«Cada ano de atraso na intervenção torna o problema mais dispendioso, mais difícil e praticamente impossível de resolver», alertou Hélia Marchante, professora da Escola Superior de Agricultura da Universidade Politécnica de Coimbra e especialista em plantas invasoras, num comunicado de imprensa enviado à agência noticiosa Lusa.
Planta identificada
Segundo a professora e investigadora, um estudo realizado em 2025 sobre a distribuição de plantas invasoras em Portugal continental identificou a planta, cujo nome científico é «Cortaderia selloana», em 208 municípios — «mas é possível que esteja em mais» — colocando-a entre as dez plantas invasoras com maior distribuição no país.
«Não estamos perante uma ameaça futura. A invasão já está em curso. E está a avançar rapidamente. O problema não é a falta de conhecimento. É a falta de ação na escala necessária. Portugal sabe há anos que a Cortaderia selloana é uma espécie invasora», sublinhou.
A planta em questão é conhecida pelas suas plumas vistosas e é frequentemente vista nas bermas das estradas, em zonas costeiras e nas margens dos rios, mas também em propriedades privadas — «plantada em jardins e colocada em vasos» — ou em parques e espaços públicos pertencentes a câmaras municipais, juntas de freguesia e outras entidades.
Legislação portuguesa
De acordo com a nota, um decreto-lei de 2019 (com sete anos) estabeleceu o regime nacional de prevenção e gestão de espécies exóticas invasoras, incluindo «expressamente a Cortaderia selloana na Lista Nacional de Espécies Invasoras».
«A legislação proíbe, entre outras coisas, a sua posse, cultivo, comércio, transporte e utilização como planta ornamental e determina a adoção de medidas de gestão adequadas. Mais importante ainda, a própria legislação estabelece uma lógica inequívoca: prevenir, detetar precocemente e agir rapidamente», sublinhou Hélia Marchante.
Citando vários artigos desta legislação, a cientista e responsável pelo projeto «LIFE COOP Cortaderia» na Escola Superior de Agricultura de Coimbra — que envolve instituições de Portugal, Espanha e França na luta contra esta espécie invasora — afirmou que está previsto um sistema de vigilância, bem como a comunicação imediata de novos casos, e que as plantas invasoras em território nacional «devem ser objeto de planos de ação para o controlo, contenção ou erradicação, com prioridades definidas de acordo com a gravidade da ameaça e a dificuldade de intervenção».
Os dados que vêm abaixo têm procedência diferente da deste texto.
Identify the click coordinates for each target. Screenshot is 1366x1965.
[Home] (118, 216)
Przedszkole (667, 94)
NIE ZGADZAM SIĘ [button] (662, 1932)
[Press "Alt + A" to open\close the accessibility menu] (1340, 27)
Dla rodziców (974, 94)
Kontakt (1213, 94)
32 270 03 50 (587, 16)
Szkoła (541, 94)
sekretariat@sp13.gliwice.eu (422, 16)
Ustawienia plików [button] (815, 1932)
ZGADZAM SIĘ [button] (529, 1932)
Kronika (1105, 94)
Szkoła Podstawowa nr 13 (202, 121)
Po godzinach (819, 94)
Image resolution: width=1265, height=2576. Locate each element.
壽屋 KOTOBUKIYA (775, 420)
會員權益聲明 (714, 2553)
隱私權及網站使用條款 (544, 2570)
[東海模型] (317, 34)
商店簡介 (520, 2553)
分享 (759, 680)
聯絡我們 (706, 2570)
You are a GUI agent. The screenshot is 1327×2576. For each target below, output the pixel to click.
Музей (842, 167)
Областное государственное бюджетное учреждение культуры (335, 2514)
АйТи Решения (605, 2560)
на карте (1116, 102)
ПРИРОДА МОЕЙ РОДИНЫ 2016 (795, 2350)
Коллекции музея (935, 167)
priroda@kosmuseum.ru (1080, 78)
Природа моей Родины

O Instituto da Conservação da Natureza e das Florestas (ICNF) tem o plano de ação para o controlo da Cortaderia praticamente pronto, mas a sua publicação e, mais importante ainda, a sua implementação, teimam em não acontecer», acusou Hélia Marchante. «A ciência diz para agir cedo. A legislação diz para agir. A experiência internacional mostra que esperar só piora tudo. Então, por que continuamos a assistir à expansão da Cortaderia? (…) Cada planta a que se permite produzir sementes é uma fábrica de novas invasões.»
Problema de saúde ambiental
Outros estudos alertam que a espécie pode representar um problema de saúde ambiental, podendo afetar a saúde humana, dada a natureza alergénica do seu pólen.
Por outro lado, devido à sua floração tardia, uma espécie exótica como a Cortaderia, originária da América do Sul, poderia criar, especialmente nas regiões mediterrânicas, uma segunda época de exposição ao pólen no outono, «com implicações para a saúde pública».
Para além das entidades públicas, às quais solicitam uma intervenção coordenada — desde a administração central aos municípios ou gestores de áreas protegidas, entre outros —, os investigadores da Universidade Agrária de Coimbra reconhecem o «papel fundamental» dos cidadãos no reconhecimento da espécie e na prevenção da sua utilização e disseminação, «controlando-a nos seus jardins e terrenos e comunicando novas ocorrências».
«E é necessária uma mudança de paradigma: não podemos continuar a intervir apenas onde e quando a infestação já domina. Temos de procurar e eliminar novos focos antes que se tornem surtos de grande dimensão», argumentou a instituição.